▶ _PROBLEM_:
Using the records below, transcribe word for word the stretch from the line that contains "Select the third" through the line that contains "Task: Click the Имя filter input field", both end lines included, and nothing else.

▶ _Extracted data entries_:
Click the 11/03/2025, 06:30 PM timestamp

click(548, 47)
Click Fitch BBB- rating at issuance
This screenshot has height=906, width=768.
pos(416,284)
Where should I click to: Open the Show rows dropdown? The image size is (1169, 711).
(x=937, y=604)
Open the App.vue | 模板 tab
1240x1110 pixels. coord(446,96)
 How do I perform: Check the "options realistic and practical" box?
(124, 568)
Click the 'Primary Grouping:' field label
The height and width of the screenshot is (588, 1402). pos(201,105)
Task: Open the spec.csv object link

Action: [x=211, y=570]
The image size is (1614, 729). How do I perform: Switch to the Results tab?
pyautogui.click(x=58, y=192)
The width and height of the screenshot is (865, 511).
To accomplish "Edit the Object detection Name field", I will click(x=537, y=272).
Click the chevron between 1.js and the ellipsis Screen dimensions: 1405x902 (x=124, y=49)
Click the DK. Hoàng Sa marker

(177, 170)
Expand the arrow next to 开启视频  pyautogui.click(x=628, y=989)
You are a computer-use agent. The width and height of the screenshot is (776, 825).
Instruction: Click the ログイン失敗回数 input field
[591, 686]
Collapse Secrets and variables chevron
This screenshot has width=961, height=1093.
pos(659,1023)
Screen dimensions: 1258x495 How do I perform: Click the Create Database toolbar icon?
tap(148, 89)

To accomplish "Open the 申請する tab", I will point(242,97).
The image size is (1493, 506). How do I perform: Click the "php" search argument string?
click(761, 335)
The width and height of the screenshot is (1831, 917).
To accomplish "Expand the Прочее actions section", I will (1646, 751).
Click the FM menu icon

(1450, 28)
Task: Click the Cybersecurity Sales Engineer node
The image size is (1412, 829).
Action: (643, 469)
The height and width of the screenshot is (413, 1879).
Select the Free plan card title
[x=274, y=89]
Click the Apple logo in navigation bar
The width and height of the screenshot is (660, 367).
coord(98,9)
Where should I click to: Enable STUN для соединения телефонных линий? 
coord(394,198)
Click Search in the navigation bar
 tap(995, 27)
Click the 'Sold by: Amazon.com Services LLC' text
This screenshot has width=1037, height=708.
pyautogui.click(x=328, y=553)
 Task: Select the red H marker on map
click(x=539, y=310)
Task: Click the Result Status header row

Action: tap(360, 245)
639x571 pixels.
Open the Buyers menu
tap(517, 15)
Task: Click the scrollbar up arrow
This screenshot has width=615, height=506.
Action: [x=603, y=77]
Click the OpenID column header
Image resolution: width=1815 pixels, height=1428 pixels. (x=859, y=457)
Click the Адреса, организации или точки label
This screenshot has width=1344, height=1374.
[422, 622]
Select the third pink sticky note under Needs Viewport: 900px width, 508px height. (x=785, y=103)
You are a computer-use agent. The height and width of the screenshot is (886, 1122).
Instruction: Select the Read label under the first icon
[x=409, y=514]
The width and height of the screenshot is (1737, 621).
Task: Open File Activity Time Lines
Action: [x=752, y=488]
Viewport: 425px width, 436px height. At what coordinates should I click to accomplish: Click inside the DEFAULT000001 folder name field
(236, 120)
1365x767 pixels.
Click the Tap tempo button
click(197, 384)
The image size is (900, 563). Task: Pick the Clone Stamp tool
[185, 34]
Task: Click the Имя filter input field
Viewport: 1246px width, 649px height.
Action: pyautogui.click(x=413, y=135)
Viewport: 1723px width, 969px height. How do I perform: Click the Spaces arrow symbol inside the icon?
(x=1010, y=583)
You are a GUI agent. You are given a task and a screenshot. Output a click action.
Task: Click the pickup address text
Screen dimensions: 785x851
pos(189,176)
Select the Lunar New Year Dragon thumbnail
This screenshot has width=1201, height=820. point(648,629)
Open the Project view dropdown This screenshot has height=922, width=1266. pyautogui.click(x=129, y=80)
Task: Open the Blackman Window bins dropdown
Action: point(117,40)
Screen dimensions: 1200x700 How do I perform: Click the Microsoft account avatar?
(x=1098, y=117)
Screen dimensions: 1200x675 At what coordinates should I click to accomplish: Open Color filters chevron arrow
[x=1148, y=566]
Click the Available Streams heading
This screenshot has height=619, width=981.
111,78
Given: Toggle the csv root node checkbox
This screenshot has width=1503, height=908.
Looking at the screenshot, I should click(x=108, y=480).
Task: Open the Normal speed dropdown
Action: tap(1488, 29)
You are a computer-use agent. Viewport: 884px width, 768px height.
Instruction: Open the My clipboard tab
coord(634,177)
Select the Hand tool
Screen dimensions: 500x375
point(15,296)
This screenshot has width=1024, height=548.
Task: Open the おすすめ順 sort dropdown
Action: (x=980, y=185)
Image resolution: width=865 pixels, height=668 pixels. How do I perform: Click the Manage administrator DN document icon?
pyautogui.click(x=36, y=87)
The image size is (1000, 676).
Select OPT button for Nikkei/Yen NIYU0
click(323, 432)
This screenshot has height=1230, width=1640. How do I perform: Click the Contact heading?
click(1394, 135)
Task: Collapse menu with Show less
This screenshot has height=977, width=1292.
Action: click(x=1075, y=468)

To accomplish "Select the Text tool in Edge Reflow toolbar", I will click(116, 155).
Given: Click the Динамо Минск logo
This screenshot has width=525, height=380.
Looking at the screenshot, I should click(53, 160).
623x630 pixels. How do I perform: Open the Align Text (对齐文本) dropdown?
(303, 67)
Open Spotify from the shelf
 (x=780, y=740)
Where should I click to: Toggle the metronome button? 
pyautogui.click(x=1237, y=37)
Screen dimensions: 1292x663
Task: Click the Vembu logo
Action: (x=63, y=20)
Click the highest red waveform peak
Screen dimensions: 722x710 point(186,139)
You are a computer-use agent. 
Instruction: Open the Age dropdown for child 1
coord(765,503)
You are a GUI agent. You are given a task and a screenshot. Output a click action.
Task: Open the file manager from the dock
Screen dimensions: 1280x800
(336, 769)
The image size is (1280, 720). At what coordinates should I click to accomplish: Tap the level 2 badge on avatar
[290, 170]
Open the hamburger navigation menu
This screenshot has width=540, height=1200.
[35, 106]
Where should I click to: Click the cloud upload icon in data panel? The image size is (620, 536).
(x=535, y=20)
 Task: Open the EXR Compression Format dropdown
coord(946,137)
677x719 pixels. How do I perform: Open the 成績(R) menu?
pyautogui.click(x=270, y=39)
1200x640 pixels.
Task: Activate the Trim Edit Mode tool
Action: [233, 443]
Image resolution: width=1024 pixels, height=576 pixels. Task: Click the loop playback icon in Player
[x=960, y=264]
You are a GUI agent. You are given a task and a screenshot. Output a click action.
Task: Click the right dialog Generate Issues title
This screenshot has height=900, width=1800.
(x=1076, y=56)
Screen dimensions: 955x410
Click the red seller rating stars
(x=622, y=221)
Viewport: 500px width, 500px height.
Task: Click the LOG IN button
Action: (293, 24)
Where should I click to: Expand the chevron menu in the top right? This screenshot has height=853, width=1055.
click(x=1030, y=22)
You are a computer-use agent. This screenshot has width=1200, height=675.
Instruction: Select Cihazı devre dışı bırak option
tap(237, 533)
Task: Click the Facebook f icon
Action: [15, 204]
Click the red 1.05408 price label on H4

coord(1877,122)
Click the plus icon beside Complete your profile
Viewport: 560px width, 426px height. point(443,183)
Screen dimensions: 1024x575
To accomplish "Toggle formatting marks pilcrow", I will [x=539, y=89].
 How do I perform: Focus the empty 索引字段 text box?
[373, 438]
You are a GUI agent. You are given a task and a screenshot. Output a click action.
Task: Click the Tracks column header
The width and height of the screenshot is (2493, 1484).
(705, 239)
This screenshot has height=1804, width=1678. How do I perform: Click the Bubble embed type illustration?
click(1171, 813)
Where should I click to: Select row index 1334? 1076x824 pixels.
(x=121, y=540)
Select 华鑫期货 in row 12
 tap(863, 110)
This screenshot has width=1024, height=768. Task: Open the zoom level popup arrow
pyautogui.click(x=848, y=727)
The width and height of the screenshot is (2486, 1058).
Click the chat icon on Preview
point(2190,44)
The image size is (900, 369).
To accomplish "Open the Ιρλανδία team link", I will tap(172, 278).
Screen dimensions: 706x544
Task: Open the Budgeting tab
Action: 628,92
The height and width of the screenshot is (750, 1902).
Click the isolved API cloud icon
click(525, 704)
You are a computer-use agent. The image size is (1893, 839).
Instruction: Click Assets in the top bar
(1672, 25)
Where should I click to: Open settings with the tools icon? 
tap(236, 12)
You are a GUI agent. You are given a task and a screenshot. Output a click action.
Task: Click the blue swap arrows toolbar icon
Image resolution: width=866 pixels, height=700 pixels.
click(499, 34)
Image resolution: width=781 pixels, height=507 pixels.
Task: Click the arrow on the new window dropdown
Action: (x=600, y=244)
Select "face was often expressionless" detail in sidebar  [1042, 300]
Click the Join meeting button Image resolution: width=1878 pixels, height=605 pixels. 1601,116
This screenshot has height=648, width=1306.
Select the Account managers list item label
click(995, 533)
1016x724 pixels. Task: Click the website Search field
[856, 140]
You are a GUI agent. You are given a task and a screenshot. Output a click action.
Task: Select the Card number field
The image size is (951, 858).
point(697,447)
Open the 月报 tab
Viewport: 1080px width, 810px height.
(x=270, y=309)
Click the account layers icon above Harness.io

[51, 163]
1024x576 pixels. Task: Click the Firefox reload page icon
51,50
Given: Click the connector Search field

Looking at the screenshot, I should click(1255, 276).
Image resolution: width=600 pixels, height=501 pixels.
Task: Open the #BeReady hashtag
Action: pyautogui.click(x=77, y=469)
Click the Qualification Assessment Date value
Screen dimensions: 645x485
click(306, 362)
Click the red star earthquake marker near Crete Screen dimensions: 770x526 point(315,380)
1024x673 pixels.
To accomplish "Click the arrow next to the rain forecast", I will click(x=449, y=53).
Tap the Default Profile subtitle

▶ _YOUR SOLUTION_:
Select the third pink sticky note under Needs Viewport: 900px width, 508px height. (x=785, y=103)
You are a computer-use agent. The height and width of the screenshot is (886, 1122).
Instruction: Select the Read label under the first icon
[x=409, y=514]
The width and height of the screenshot is (1737, 621).
Task: Open File Activity Time Lines
Action: [x=752, y=488]
Viewport: 425px width, 436px height. At what coordinates should I click to accomplish: Click inside the DEFAULT000001 folder name field
(236, 120)
1365x767 pixels.
Click the Tap tempo button
click(197, 384)
The image size is (900, 563). Task: Pick the Clone Stamp tool
[185, 34]
Task: Click the Имя filter input field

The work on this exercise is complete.